Yamazawa was back within a couple of minutes. "There is no one here," he announced.

"Loudon telephoned them last night," I explained. "I don't know what he said. The conversation was in Japanese. But I think I can guess. He told them to clear out. They're hiding somewhere, probably waiting for a call from him to say everything's all right."

There will be no call."

"No," I agreed, glancing down again at the bloodstains. "No call."

"If you are right, they will not return here. They will wait and wait. And then they will learn what has happened from the TV, the newspapers."

"We must find them."

"You may be safer on your own."

"I can't just leave them to fend for themselves." (Besides, though I didn't propose to mention it, there was still the question of the Townley letter. More than ever, I needed to know what was in it.)

"You are determined to look for them?" Yamazawa frowned at me, as if weighing me up.

"Yes."

"Then ask yourself: what did Loudon plan? He must have realized he was in danger. So, he must have thought about what would happen to them without him. Who would he ask to protect them?"

"There's no one that I know of. Except me."

"But he did not tell you where he was sending them."

"Of course not. He was afraid that Hold on." I stopped and thought. The only way Loudon could have pointed me in the right direction without letting me in on what he was planning to do was to give me a cryptic message that I wouldn't recognize as such until after the event. Then, if he didn't come through, I'd be able to work out what he meant. "He recommended a book to me. For Whom the Bell Tolls:

"Ernest Hemingway."

"You know his work?"

"No. But I am an Ingrid Bergman fan. Therefore I have seen the film. It is disappointing, of course, with that terrible haircut she has in it. But the story is OK."

"Hemingway's not really my cup of tea. Frankly, as a Hemingway specialist, Loudon should have been able to tell that. The chances of me actually opening the book .. ." I stopped. Of course. Loudon had chosen something he'd been sure I'd ignore until I turned his remarks over in my mind later. That was the whole point. "We have to look at that book. It's at the flat."

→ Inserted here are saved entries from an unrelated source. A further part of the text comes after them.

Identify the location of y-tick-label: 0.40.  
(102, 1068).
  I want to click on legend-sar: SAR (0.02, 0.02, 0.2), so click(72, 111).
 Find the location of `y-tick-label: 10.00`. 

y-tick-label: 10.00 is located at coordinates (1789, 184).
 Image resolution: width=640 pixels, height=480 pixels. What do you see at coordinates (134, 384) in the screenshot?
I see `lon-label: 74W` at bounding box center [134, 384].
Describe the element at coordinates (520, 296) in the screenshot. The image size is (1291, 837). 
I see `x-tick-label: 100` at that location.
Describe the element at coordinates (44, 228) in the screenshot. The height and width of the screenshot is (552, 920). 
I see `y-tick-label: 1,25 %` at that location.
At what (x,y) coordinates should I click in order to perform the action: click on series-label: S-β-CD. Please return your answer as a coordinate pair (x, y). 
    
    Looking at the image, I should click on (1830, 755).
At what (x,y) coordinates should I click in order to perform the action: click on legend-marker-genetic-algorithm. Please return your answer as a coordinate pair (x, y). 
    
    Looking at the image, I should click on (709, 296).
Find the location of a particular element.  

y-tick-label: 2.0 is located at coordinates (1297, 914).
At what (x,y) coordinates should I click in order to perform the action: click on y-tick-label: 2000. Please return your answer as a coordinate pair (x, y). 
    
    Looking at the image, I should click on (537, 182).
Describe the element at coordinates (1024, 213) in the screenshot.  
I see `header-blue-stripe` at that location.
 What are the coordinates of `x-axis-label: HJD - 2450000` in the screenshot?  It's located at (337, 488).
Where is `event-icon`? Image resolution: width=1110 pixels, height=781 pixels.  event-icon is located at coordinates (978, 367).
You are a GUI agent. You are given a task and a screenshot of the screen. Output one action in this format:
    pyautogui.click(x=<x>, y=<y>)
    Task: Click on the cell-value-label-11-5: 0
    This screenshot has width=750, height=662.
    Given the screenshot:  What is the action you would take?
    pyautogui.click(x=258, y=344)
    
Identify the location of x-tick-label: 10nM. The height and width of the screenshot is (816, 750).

"Going there is too risky."

"I have no choice."

"You have, I think."

"No." I looked straight at him. "Believe me, I haven't."

In one of the long tunnels on the road back to Kyoto, we were passed by a car moving at close to the speed of a bullet train in the opposite direction, flashing its headlights in warning. "The murder boys from Police HQ in Kyoto," said Yamazawa.

"If Loudon has identification on him, it will not take them long to trace his address."

"I know what you're saying, Shintaro. But I have to do this." "Then we do it quickly, OK? And I am in charge.